27/03/2024
Tun wir trotzdem was dazu
Das große Clean-up der Neckarstädter litt unter dem verfrühten Aprilwetter
Im Spätsommer 2022 hatte sie das Jubiläum des Stadtteils ausgerichtet und sich dazu viele Kooperationspartner ins Boot geholt. Am vergangenen Samstag krempelte die Initiative 150 Jahre Neckarstadt (Ini150), eine Gruppe von rund 15 Personen, die Ärmel hoch und organisierte zusammen mit dem Quartiermanagement (QM) Neckarstadt West eine große Müllsammelaktion. Eine wichtige Hilfe war dabei Uwe Franken von „Neckar CleanUp“ mit seiner umfangreichen Erfahrung für solche Aktionen. Mit von der Partie waren das Ikubiz, die evangelische Neckarstadtgemeinde mit ihrem Churchbike, Pow e.V. (bekannt durch „Alter/Oase“ am Alten Messplatz), die Interessengemeinschaft Neckarpromenade, der Mitgliederladen „Speisekammer“, das QM Wohlgelegen, die Ortsvereine von den Grünen und der SPD, die Alte Feuerwache, das „Marchivum“, mehrere Einzelpersonen, zusätzlich zum QM Herzogenried auch die Interessengemeinschaft Herzogenried sowie der Stadtraumservice und der Bezirksbeirat.
Schon der Vormittag ließ die Akteure besorgte Blicke zum Himmel werfen. Es gab einen ersten Regenguss, genau zum Beginn um 14.00 Uhr nässte es erneut von oben und am Nachmittag schickte Petrus mehrere Graupelschauer mit heftigen Windböen. Wo an den Ständen Pavillons aufgestellt waren, mussten die Verantwortlichen ordentlich die Plane festhalten, damit das leichte Gestell nicht fortgeblasen wurde. Dennoch kamen immer wieder Freiwillige vorbei, holten sich Handschuhe, Müllzangen und orange Säcke und schwärmten in die Umgebung aus zum Aufsammeln von herumliegendem Abfall.

> [Aufgabenstellung]: Schreibe den Bericht über die Müllsammelaktion in der Neckarstadt im Anschluss an seinen letzten Satz weiter.

> [Datenzeilen]:
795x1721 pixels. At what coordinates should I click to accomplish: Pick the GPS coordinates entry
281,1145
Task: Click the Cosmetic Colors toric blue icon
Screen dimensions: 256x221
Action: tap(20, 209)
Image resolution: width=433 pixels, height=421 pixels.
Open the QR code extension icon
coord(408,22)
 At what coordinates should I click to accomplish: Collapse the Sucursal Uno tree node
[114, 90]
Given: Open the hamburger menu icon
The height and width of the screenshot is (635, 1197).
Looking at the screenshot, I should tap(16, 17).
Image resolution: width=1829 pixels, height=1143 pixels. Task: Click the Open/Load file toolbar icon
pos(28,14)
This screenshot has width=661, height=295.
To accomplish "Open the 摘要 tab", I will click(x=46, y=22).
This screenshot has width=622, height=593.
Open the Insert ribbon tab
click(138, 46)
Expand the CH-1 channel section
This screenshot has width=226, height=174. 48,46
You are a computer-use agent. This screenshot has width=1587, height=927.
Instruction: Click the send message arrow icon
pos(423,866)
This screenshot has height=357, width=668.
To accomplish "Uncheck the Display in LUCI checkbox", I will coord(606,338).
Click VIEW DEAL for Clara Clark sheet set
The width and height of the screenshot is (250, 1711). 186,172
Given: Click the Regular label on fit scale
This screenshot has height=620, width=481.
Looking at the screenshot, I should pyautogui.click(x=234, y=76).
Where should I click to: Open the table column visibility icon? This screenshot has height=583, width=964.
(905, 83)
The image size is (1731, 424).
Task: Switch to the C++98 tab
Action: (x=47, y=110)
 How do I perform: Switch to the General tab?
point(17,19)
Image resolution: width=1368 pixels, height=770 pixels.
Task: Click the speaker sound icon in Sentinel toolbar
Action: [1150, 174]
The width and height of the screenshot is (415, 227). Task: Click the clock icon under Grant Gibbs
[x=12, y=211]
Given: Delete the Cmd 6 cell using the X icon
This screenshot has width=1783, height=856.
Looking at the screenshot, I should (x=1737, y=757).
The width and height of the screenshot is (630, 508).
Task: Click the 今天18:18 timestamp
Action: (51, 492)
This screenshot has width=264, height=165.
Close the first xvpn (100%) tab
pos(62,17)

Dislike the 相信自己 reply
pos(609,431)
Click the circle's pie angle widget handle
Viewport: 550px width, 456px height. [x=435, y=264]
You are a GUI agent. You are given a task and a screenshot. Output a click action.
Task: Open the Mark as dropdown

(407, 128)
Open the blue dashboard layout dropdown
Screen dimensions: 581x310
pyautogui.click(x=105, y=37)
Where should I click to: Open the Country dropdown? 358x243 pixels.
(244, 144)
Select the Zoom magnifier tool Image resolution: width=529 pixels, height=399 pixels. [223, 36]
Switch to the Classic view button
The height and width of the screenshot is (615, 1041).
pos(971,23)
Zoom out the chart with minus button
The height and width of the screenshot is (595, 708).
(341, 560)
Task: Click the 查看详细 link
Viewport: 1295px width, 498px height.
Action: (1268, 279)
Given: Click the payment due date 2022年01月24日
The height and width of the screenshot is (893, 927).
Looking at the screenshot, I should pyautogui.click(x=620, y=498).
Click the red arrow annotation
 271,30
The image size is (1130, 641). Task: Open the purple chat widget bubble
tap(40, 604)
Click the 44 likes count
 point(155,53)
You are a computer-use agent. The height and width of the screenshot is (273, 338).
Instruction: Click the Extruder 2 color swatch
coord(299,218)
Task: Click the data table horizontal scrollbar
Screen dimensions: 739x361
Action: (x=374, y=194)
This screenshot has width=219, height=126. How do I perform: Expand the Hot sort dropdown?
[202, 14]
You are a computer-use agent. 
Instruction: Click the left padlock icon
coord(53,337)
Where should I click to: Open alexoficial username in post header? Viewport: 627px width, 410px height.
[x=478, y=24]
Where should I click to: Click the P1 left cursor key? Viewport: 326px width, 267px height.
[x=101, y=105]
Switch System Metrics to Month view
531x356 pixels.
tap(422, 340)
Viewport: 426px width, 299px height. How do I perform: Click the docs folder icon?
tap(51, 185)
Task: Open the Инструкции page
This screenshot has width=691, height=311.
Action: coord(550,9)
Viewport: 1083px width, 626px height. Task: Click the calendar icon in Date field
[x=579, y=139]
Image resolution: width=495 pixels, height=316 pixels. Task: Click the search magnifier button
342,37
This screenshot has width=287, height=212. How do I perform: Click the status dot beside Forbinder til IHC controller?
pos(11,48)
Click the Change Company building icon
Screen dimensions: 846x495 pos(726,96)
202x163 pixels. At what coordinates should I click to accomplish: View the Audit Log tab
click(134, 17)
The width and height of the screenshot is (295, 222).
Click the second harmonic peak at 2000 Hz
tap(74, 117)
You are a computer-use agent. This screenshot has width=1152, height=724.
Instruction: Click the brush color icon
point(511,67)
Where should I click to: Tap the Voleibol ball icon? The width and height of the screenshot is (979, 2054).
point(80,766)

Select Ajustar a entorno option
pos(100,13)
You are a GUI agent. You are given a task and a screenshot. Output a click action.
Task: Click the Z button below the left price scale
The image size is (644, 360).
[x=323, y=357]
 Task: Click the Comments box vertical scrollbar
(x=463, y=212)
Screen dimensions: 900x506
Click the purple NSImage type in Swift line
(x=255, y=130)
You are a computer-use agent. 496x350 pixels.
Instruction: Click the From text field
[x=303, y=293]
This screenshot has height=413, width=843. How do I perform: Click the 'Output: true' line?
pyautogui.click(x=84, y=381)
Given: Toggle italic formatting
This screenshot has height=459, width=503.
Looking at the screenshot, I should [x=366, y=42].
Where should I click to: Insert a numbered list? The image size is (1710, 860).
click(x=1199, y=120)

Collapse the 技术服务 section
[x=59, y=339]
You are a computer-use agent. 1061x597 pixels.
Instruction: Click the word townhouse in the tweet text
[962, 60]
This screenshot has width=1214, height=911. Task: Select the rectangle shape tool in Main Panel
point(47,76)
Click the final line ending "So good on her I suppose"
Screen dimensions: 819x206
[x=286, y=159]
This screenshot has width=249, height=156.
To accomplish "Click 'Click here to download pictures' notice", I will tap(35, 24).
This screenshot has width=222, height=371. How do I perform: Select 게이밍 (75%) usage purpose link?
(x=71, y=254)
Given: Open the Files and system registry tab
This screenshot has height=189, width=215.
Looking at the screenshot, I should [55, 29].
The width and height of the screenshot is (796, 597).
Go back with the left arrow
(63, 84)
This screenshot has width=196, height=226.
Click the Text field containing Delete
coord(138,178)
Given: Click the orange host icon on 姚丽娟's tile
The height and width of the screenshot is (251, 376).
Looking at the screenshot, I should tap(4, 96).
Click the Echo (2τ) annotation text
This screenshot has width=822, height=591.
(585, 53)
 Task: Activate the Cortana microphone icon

> [Erwartete Ausgabe]:
Das Interkulturelle Bildungszentrum (Ikubiz) hatte bereits im Vorfeld eine Aktion durchgeführt, mit der sie sich als eine der Ersten an das Clean-up anschloss. Schon ab Dienstag hatten sich Gruppen von Kindern und Jugendlichen unter der Leitung von Anca Krause aufgemacht, die ihre Schützlinge spielerisch auf die Aufgabe vorbereitete. Rasch entwickelte sich ein fröhlicher Wettbewerb: Wer findet schneller etwas auf dem Boden? Wer hat den größeren Abfallhaufen zusammengetragen?
In der Langen Rötterstraße blieb eine Gruppe Passanten neugierig bei Sabine Volkert am Stand vor dem Postgebäude stehen. Die Leute entpuppten sich als Besucher aus Berlin, die nun nicht nur die schönen Gründerzeithäuser im Musebrotviertel, sondern auch die aktiven Bewohner derselben bewunderten, die für ihren Kiez „was dazu tun“.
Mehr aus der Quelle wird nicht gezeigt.